The Armenian government approved on Thursday a package of draft legal amendments designed to liberalize the country’s energy sector.
A government statement said they will help to attract new “suppliers” that will be able to engage in wholesale sales of electricity. It said the “liberal model” for regulating the sector will also “stimulate interstate trade” in electricity, suggesting that the new players will be able to import or export it to neighboring Georgia and Iran.
The statement added that the resulting introduction of “certain elements of competition” in the Armenian energy market will not only make the sector more efficient but also benefit consumers.

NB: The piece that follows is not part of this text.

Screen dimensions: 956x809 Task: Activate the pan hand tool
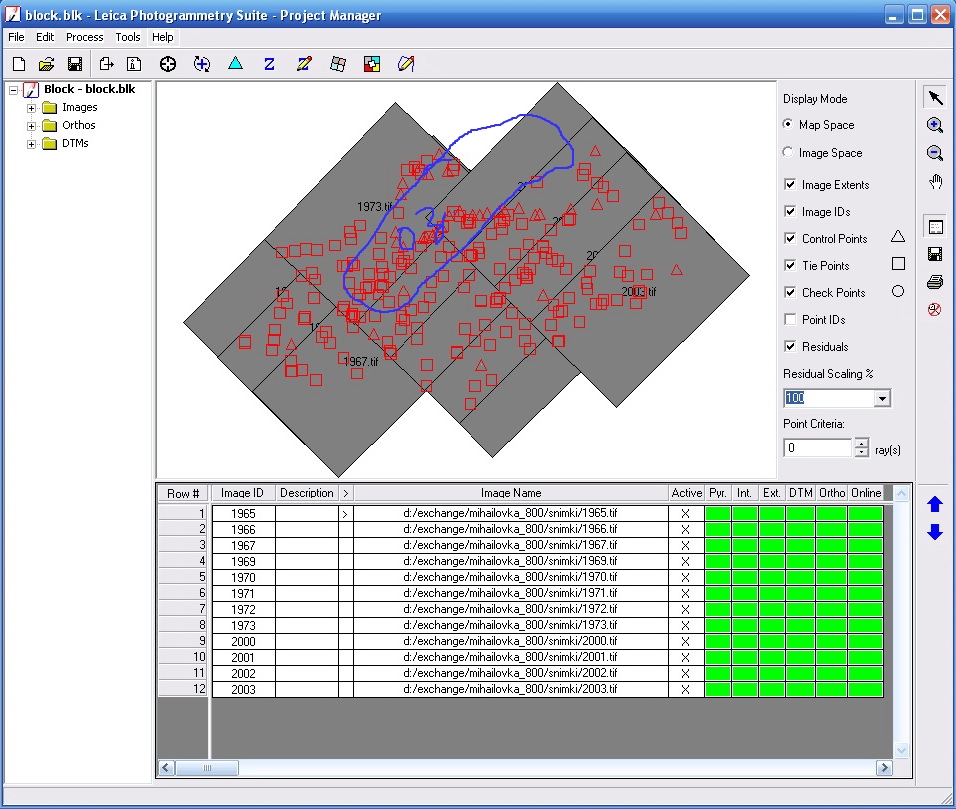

Prime Minister Karen Karapetian’s cabinet first announced plans for such a liberalization in July. “We have already presented a plan of actions which will ensure that the energy sector switches to a new, liberal model by 2021,” Deputy Minister of Energy Infrastructures Hayk Harutiunian said at the time.
The U.S. ambassador to Armenia, Richard Mills, declared in June that U.S. energy firms could invest billions of dollars in the sector if the authorities in Yerevan open it up to competition and remove all obstacles to electricity exports to Georgia and Iran.

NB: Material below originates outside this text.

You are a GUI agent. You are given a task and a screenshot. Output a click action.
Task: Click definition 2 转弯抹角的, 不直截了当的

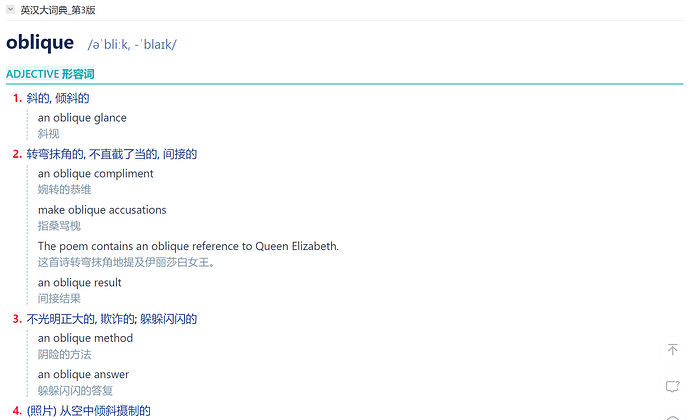pyautogui.click(x=111, y=154)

Harutiunian said in that regard that senior officials from his ministry already hold “regular meetings” with Mills and U.S. businesspeople to explore possibilities of “expanding American companies’ activities in Armenia’s energy sector.” Harutiunian noted that one U.S. company, ContourGlobal, already privatized Armenia’s largest hydroelectric complex two years ago in a $250 million deal strongly backed by the U.S. government.
Russian natural gas and nuclear fuel currently generate at least 60 percent of Armenia’s electricity. In addition, Russia’s Gazprom monopoly owns the country’s gas distribution network.
Karapetian managed that network from 2001-2010. He held senior executive positions in Gazprom subsidiaries in Russia before being appointed as Armenia’s prime minister in September 2016.